Quant à la loi du 7 octobre 2016 pour une République numérique modifiant l'article premier de la loi Informatique et libertés, elle consacre le droit à l'autodétermination informationnelle, c'est-à-dire la nécessaire maîtrise par l'individu de ses données.

Le législateur français anticipe, de cette façon, l'incorporation en droit interne des dispositions du règlement général sur la protection des données du 27 avril 2016, qui a considérablement renforcé les droits des individus, en particulier en ce qui concerne le respect du consentement éclairé.

Le droit des brevets est un autre domaine dans lequel le droit existant pourrait être également étendu, sans changement à l'épigénétique.

Dans un second cas de figure, l'épigénétique pourrait appeler des dispositions particulières que nous évoquons et qui, d'ailleurs, font l'objet de recommandations. Elles visent soit à renforcer la garantie des droits fondamentaux, soit à demander à la Commission européenne de réexaminer l'adéquation du règlement REACH à l'appréciation des effets épigénétiques de produits toxiques.

En conclusion, je voudrais insister sur deux questions qui ont été évoquées tout au long de nos travaux.

Première question : l'épigénétique est-elle une nouvelle logique du vivant ?

Nous considérons que l'épigénétique et la génétique doivent s'enrichir de leurs apports et progrès respectifs. C'est d'ailleurs ce que font certains chercheurs en épigénétique en utilisant CRISPR-Cas9.

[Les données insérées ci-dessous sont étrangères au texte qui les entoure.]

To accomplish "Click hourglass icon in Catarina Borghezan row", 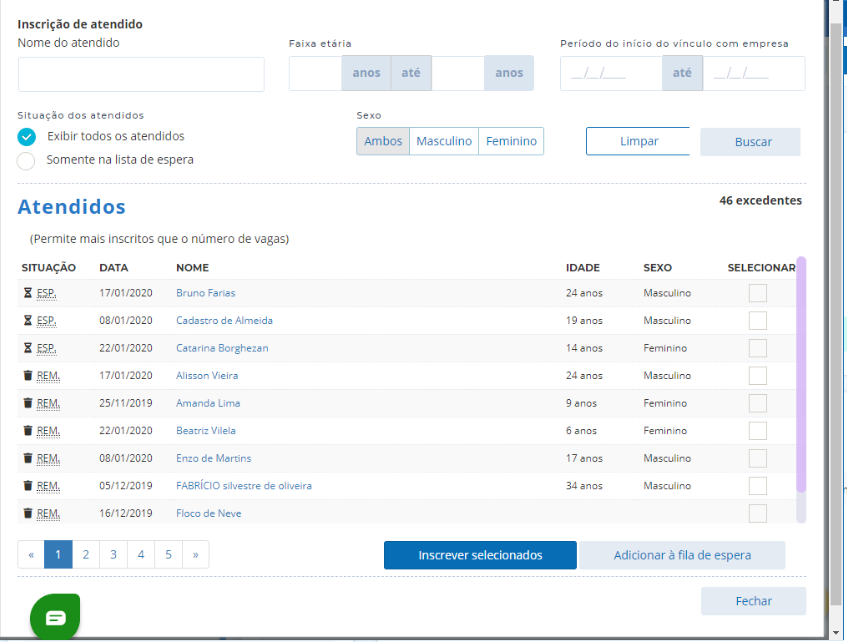I will click(x=27, y=348).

Deuxième question : cette réflexion sur l'épigénétique était-elle prématurée, comme on a pu l'écrire dans la presse récemment, ou inutile, comme un professeur de médecine a pu nous le faire remarquer pour refuser une invitation à être auditionné ? Ce n'est pas parce que l'épigénétique doit encore affronter de nombreuses imperfections ou inconnues que l'OPECST devait s'interdire une telle démarche. Car cette étude nous a renforcés dans la conviction, qui nous a guidés dans nos rapports précédents, de la nécessité de satisfaire à une double ardente obligation. Celle, d'abord, de soutenir résolument la recherche, non seulement parce qu'elle est l'un des facteurs essentiels de la compétitivité de notre pays mais aussi parce qu'elle est un catalyseur du développement durable de notre système de protection sociale, sans lequel il n'existe pas de démocratie sanitaire. Celle, ensuite, de garantir en toute circonstance le respect des principes éthiques.

En ce qui concerne les recommandations que nous proposons, nous leur avons joint un exposé des motifs.

Par ailleurs, je signale que le président Jean-Yves Le Déaut nous a fait parvenir des amendements de nature rédactionnelle.